- [Requirement]: Beginning with the line that has "Task: Choose the AutoShutdown gadget", write out each line down to the end of the records below exactly, and include no pictures.

Collected data entries
»»
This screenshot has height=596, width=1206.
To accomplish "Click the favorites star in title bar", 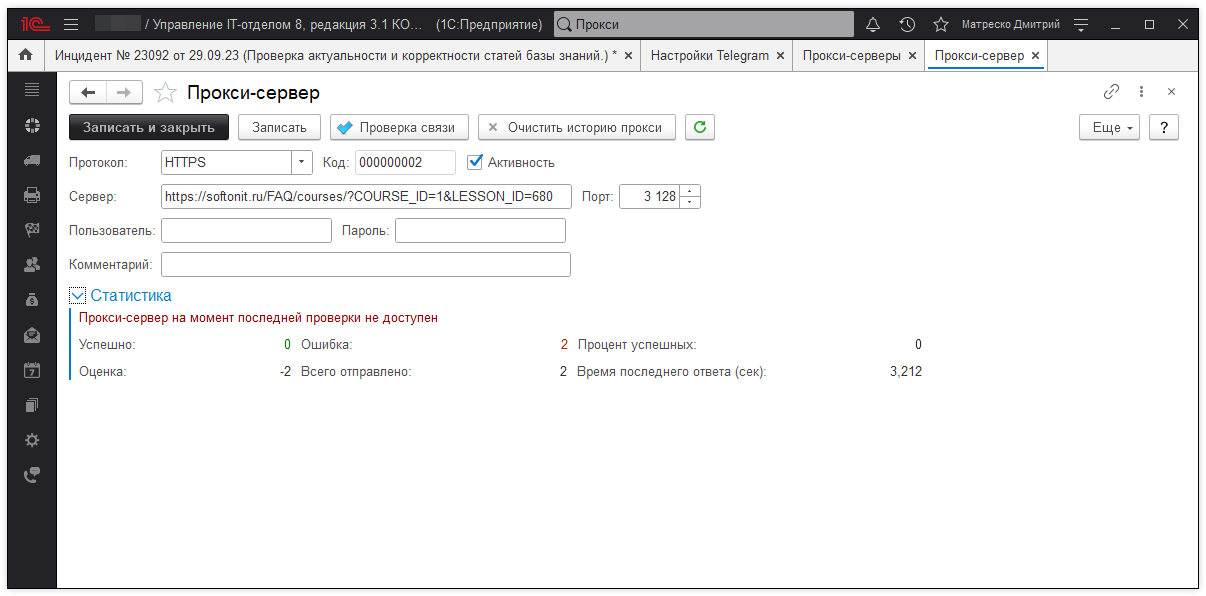I will coord(940,24).
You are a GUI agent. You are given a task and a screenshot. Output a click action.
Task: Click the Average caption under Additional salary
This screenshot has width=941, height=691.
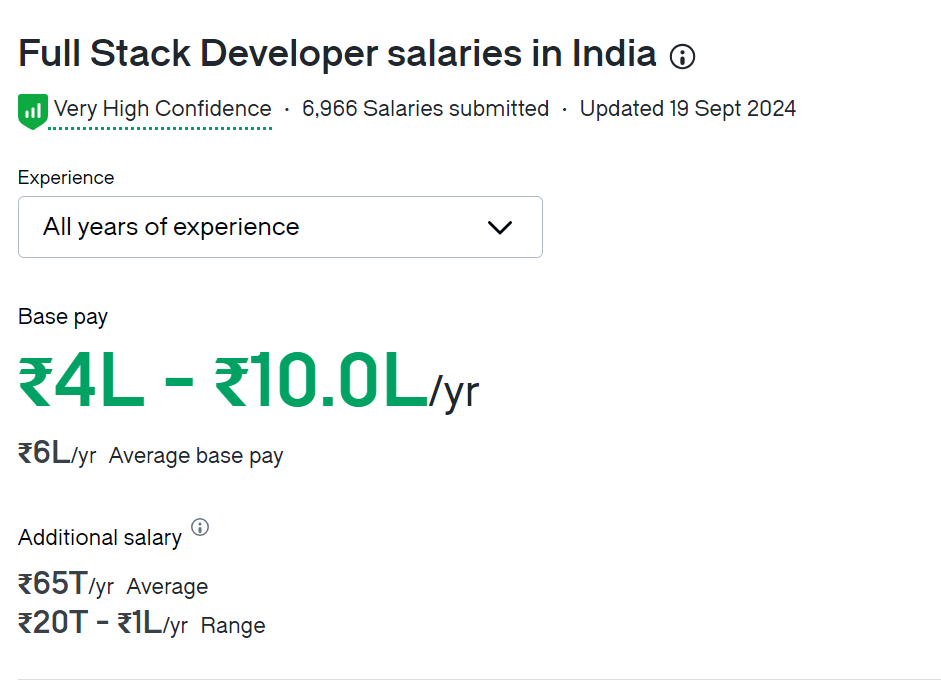tap(167, 587)
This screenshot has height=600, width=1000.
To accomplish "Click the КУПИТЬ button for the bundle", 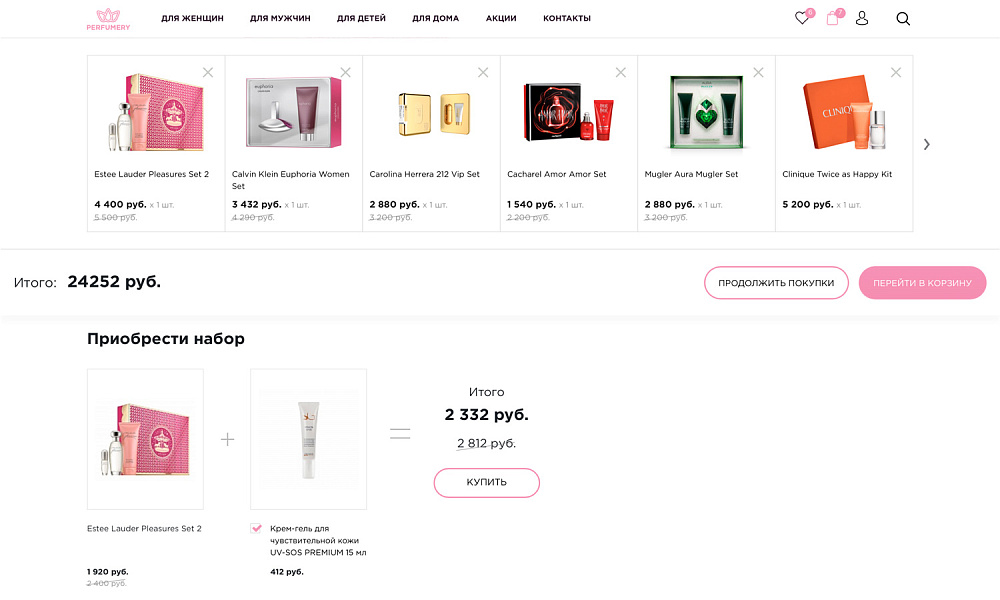I will click(487, 482).
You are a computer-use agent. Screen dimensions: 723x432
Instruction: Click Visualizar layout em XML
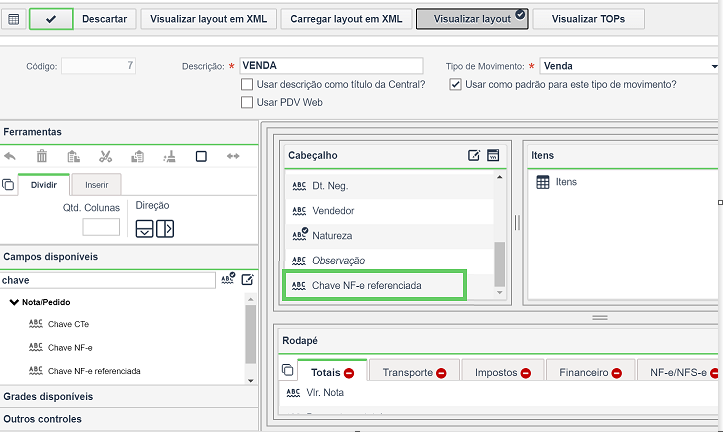(x=208, y=19)
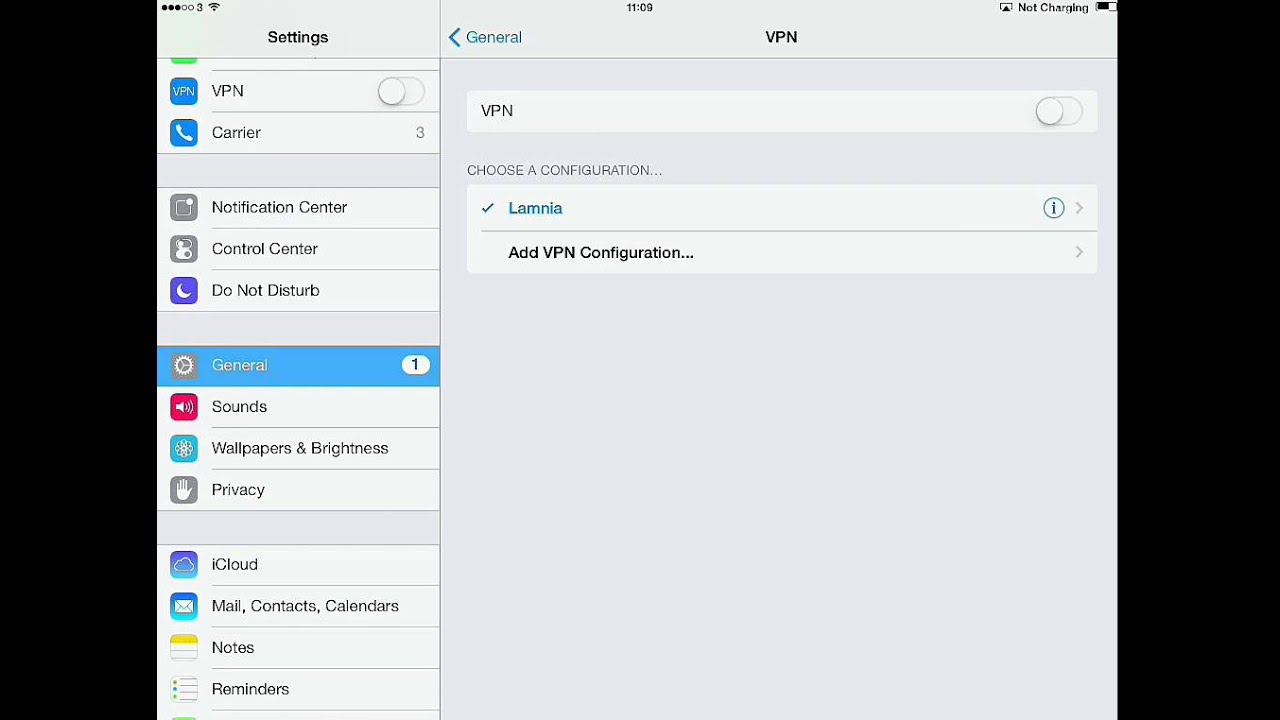Tap Add VPN Configuration... text
The height and width of the screenshot is (720, 1280).
[601, 253]
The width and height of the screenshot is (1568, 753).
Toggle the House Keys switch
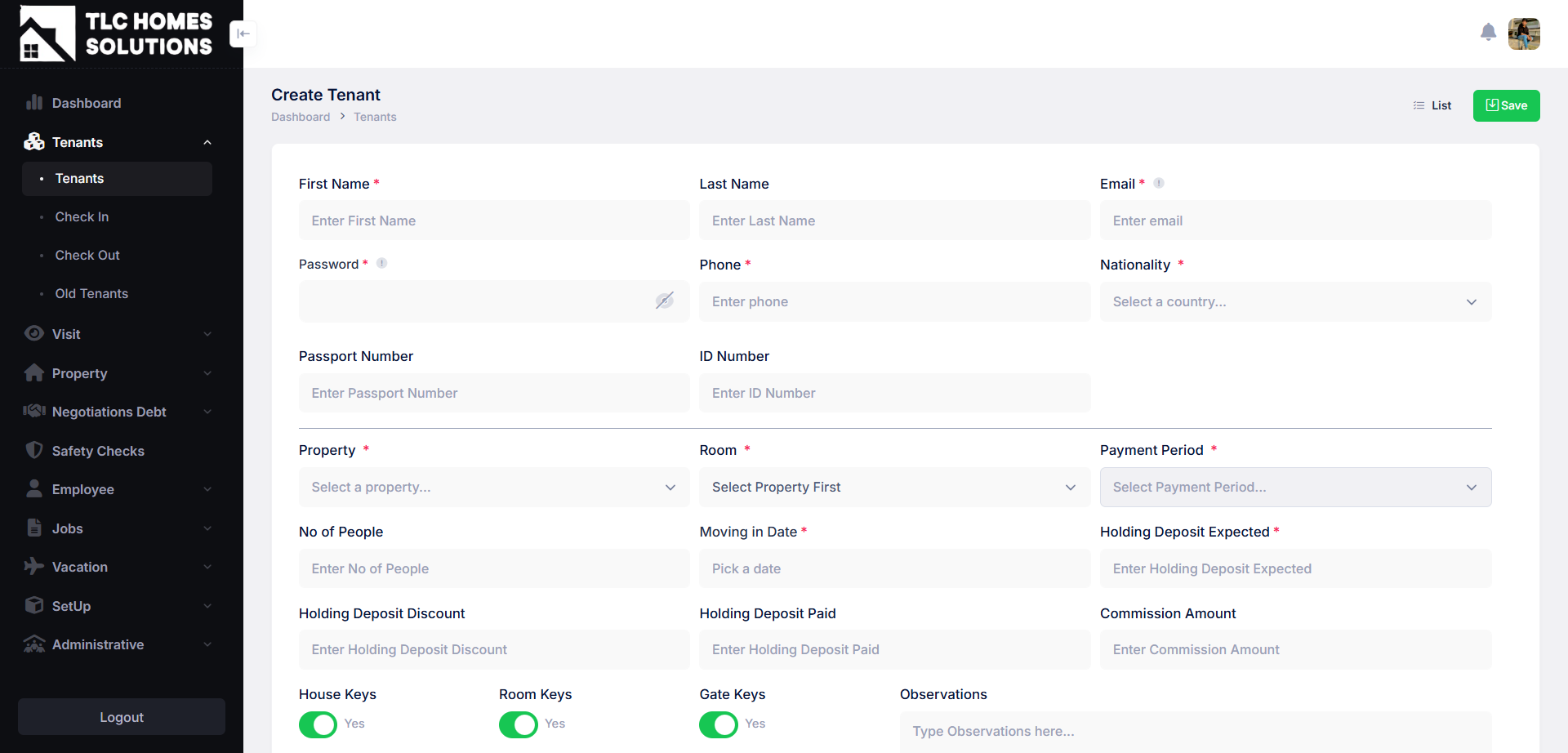[318, 724]
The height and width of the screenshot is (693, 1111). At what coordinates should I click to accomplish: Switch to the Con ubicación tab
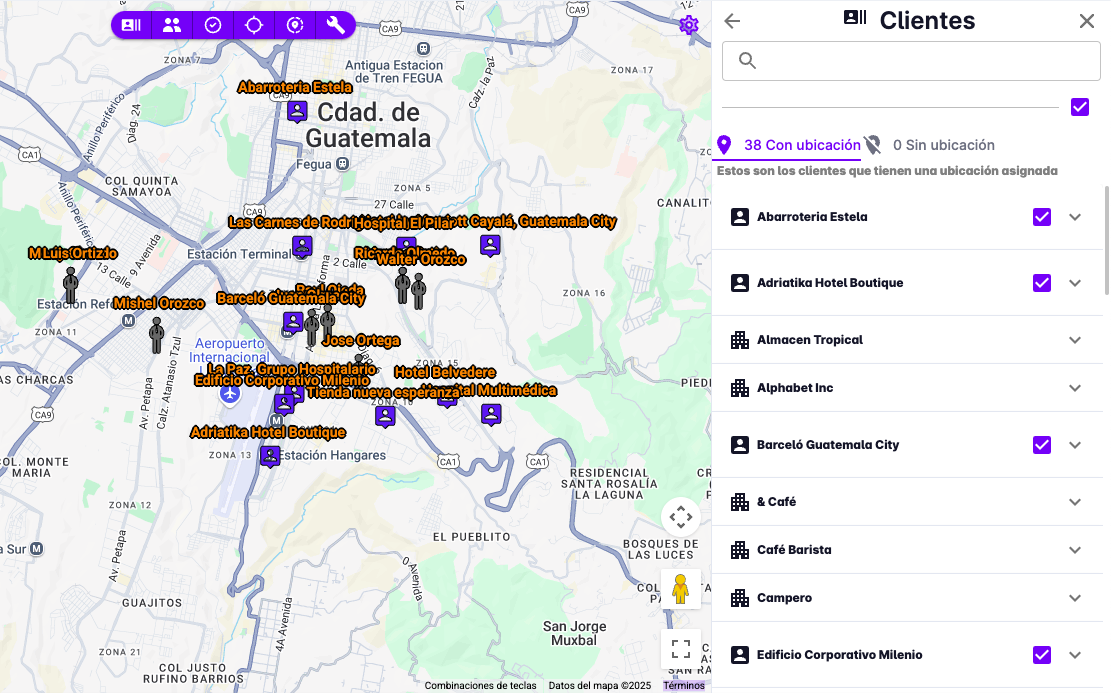(x=788, y=145)
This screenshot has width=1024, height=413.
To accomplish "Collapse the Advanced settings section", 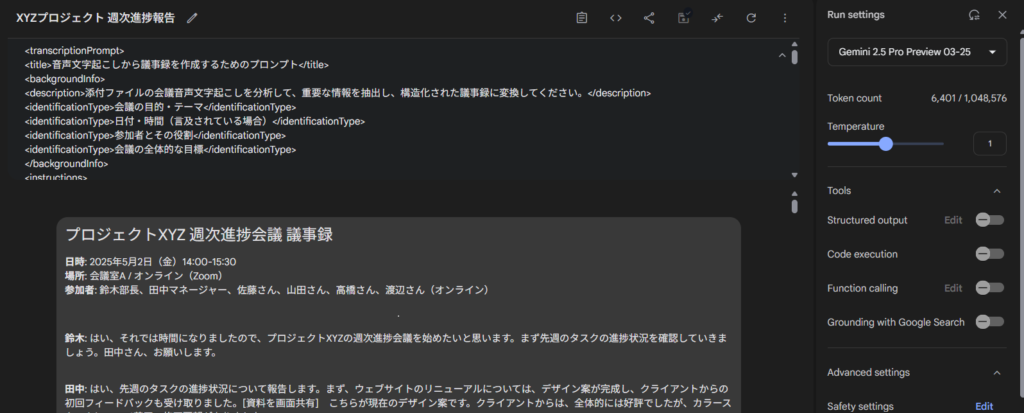I will coord(996,373).
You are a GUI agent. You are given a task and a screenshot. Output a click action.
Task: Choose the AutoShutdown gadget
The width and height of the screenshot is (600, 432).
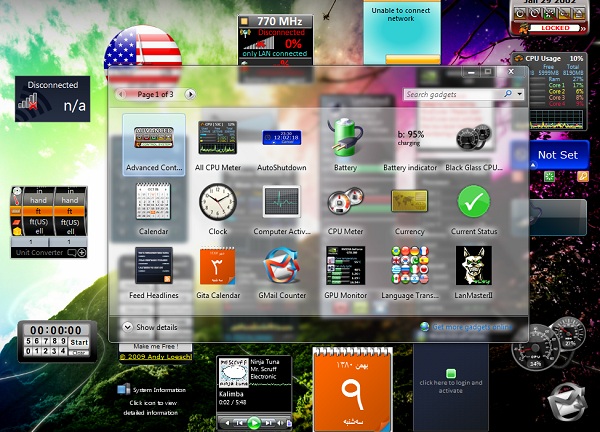(281, 139)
««
- [Solution to this exercise]:
Task: Choose the AutoShutdown gadget
The width and height of the screenshot is (600, 432).
(281, 139)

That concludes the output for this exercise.